ROBERT LANSDEN: CHANCE AND NECESSITY
Robert Henry Contemporary, 56 Bogart St., through November 25th
Painstakingly composed, executed with no apparent procedural traces and mesmerizing in their warps and wefts, Robert Lansden's rigorously detailed drawings on view at Robert Henry Contemporary seem to evidence very little of the 'chance' in the exhibition's title, the tail end of a quote by Democritus regarding the two primary impetuses of existence. Obsession and compulsion—and perhaps a rather strictly structural form of coincidence—come to mind much more readily as one takes in the fine lines and finer interstices of these abstract, mostly monochromatic renderings in watercolor, ink, gouache and felt tip pens. Don't be surprised, at any rate, if these presumably self-meditative drawings gradually draw you to meditate, too.
MARK BRADFORD
Sikkema Jenkins & Co., 530 West 22nd St., through December 22nd
The subject of a recent mid-career survey show that traveled to a number of different cities without ever alighting, much to our chagrin, upon New York, this Los Angeles-based artist is known primarily for his large canvases that ripple and rupture in erosive layers of mixed media, collage and décollage. While subtractive processes and variable abrasion characterize the compositional thrust and complicated surfaces of his works, Bradford's compositions can also be effulgently vibrant, intermittently painterly and thoroughly—with great consistency—absorbing. What's more, at times they seem to operate somewhere outside their two apparent dimensions. Get a feel for his oeuvre while a bit of it is in town this time around.

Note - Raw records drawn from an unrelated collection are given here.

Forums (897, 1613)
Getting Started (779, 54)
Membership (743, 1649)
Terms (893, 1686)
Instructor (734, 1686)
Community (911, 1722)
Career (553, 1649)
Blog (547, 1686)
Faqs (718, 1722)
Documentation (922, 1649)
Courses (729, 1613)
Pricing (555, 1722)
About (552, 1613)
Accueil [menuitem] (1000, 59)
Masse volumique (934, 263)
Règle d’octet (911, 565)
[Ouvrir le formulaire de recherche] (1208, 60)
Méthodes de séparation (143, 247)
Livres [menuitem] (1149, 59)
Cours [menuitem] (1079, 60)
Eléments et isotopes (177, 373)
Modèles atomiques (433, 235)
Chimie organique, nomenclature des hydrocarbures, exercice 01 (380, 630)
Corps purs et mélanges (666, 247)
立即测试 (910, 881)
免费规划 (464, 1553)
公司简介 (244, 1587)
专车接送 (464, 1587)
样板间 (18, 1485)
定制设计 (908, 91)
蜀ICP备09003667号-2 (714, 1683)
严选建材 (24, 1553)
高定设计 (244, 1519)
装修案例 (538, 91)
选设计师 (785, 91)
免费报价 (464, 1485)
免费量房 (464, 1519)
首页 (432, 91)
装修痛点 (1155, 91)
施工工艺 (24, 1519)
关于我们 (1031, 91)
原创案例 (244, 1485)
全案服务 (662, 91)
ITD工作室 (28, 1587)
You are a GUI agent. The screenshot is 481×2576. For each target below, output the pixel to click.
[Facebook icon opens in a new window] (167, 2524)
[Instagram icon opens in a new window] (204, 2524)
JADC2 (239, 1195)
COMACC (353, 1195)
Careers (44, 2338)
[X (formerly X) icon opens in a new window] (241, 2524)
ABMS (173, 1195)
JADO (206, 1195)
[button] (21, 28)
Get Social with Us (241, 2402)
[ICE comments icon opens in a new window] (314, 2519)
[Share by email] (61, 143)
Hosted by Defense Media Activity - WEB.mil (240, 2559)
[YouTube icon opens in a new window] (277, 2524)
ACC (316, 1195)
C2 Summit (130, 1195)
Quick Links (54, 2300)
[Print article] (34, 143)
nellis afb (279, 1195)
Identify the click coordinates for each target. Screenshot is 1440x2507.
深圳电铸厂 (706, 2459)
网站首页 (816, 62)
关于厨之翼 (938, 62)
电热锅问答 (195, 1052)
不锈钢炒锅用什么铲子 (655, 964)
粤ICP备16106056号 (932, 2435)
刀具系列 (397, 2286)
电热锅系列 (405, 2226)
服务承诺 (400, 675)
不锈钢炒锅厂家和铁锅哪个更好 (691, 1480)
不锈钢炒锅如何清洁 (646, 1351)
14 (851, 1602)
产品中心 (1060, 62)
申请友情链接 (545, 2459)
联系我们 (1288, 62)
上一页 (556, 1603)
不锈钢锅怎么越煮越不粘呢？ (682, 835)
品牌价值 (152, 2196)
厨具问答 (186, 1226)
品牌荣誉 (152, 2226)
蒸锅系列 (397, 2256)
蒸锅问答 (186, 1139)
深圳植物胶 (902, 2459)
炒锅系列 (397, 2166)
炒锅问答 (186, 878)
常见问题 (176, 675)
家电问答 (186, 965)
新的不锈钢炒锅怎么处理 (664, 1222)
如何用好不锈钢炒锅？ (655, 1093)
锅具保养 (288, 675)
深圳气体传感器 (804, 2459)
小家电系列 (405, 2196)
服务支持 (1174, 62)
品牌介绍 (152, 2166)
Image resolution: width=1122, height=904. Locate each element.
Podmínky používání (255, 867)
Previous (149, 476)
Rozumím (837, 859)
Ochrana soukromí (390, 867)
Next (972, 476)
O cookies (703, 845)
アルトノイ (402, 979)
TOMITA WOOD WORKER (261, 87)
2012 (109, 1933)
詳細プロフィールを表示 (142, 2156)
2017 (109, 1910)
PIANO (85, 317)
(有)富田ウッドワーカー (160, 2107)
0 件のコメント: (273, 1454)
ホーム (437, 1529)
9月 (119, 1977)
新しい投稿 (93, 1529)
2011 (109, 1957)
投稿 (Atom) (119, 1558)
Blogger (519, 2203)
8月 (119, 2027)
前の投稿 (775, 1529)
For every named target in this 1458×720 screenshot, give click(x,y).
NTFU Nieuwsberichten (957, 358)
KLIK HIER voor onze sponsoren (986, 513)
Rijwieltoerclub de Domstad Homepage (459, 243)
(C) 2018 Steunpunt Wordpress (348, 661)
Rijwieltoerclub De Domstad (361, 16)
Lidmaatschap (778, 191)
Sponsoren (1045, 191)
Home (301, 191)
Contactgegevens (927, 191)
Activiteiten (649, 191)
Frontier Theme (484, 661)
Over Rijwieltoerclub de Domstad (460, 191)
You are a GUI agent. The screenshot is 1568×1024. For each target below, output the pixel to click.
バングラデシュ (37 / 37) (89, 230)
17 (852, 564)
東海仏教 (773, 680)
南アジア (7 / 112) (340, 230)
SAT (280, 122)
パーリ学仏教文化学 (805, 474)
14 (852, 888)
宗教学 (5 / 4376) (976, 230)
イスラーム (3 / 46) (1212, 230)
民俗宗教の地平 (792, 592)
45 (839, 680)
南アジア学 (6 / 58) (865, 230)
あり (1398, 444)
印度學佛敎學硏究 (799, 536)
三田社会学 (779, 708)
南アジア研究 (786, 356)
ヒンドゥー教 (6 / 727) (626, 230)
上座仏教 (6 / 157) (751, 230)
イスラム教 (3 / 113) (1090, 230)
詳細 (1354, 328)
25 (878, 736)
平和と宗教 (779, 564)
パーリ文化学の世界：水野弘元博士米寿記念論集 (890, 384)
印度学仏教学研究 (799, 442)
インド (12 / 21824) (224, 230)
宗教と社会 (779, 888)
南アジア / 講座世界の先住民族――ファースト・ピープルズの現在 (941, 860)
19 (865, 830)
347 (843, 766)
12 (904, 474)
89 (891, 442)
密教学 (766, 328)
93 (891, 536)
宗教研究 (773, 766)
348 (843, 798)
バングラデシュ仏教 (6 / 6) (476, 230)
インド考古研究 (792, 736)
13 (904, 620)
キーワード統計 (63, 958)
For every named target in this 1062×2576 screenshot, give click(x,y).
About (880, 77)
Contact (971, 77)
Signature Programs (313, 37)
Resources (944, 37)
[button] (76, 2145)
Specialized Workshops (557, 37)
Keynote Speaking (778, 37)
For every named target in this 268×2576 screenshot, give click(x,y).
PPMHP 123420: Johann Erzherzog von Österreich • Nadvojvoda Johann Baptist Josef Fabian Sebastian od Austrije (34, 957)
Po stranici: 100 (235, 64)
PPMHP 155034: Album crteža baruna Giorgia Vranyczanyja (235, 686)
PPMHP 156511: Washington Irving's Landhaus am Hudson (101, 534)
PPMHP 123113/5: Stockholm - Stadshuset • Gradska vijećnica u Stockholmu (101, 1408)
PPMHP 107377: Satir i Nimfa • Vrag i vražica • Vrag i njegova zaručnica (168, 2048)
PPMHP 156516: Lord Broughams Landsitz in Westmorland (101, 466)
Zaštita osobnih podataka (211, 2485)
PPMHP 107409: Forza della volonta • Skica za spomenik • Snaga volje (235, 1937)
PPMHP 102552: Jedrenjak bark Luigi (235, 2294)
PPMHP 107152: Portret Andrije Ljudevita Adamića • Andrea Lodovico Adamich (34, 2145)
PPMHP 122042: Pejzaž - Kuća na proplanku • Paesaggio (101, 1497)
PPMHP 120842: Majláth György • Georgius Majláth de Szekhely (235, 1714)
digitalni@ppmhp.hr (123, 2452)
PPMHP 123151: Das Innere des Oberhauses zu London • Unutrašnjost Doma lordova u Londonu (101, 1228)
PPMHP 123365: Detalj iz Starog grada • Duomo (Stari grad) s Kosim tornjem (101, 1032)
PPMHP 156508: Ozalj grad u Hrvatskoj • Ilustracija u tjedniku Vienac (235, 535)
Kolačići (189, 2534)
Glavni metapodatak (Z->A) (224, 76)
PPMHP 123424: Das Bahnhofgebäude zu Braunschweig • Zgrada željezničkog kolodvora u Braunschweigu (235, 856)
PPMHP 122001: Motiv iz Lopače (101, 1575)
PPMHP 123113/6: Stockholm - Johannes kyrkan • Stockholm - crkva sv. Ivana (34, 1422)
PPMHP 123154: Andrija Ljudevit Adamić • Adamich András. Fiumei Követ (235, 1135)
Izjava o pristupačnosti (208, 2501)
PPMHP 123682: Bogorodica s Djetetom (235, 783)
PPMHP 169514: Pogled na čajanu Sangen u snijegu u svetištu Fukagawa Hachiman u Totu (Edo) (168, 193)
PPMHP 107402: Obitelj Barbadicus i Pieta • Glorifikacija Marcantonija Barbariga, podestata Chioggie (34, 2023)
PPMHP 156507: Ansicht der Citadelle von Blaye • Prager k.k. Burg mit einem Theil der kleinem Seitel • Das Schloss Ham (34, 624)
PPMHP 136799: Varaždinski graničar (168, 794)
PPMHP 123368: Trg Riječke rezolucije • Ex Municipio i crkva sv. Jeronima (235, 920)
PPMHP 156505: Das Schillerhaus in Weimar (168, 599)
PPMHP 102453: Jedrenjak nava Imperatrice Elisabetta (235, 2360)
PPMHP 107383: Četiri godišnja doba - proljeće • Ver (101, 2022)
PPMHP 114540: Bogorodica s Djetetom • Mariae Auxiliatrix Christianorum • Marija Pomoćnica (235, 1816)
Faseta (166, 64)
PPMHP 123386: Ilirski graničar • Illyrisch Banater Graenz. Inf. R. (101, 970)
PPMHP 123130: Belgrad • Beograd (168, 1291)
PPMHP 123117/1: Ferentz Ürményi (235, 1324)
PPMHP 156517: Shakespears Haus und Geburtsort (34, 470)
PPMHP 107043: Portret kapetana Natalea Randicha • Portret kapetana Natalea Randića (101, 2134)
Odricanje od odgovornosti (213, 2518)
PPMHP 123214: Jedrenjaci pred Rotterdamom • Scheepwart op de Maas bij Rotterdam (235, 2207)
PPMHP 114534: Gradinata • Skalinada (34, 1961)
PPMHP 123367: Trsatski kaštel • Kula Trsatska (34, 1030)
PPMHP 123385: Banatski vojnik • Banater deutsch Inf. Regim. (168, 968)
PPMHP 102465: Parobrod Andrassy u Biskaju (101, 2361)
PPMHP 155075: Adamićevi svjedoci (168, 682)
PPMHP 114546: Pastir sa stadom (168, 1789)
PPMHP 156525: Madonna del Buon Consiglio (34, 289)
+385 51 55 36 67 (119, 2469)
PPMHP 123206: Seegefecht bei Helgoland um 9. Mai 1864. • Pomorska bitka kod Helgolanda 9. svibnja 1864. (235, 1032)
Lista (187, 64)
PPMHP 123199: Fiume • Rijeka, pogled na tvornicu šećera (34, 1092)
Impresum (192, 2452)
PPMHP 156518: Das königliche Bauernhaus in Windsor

JULES DE BALINCOURT: ECSTATIC CONTACT
Salon 94 Bowery, 243 Bowery, through January 13th
In the well known Brooklyn-based artist's first solo exhibition at this particular gallery, de Balincourt has produced a new suite of works that are curiously colorful, occasionally experimental in their compositions and quite playfully evocative—if not ecstatic—overall. Abstracted in various ways and to various degrees, the artist's imagery here includes soldiers and ships, fireworks and seas, landscapes and at least one long lost configuration of continental plates. The mood seems light because the palette is so bright, yet what have those troops in Off Base been up to, pray tell? And is Son of the Earth an envisioned ode to our star or instead, perhaps, an alarming take on global warming?
GUIDO VAN DER WERVE
Luhring Augustine Bushwick, 25 Knickerbocker Ave., through December 16th
Concert pianist, composer, artist and particularly performative dutchman Guido van der Werve dons all such hats, and surely several others, in the video works that recently filled out two solo exhibitions at Luhring Augustine Chelsea and Luhring Augustine Bushwick. Although his newest work at the former is no longer on view, his older though nonetheless quite recent pieces are still queued up at the latter for several more weeks. Steeped in historical anecdotes pertaining to classical music and personal narratives, these videos are pensive and melancholic without descending into brooding, and they occasionally veer into very well-tuned humor as well. It's not a spoiler at all to tell you, for instance, that the tissue-begging feel of a piece titled Nummer vier dips ultimately into hilarious absurdity.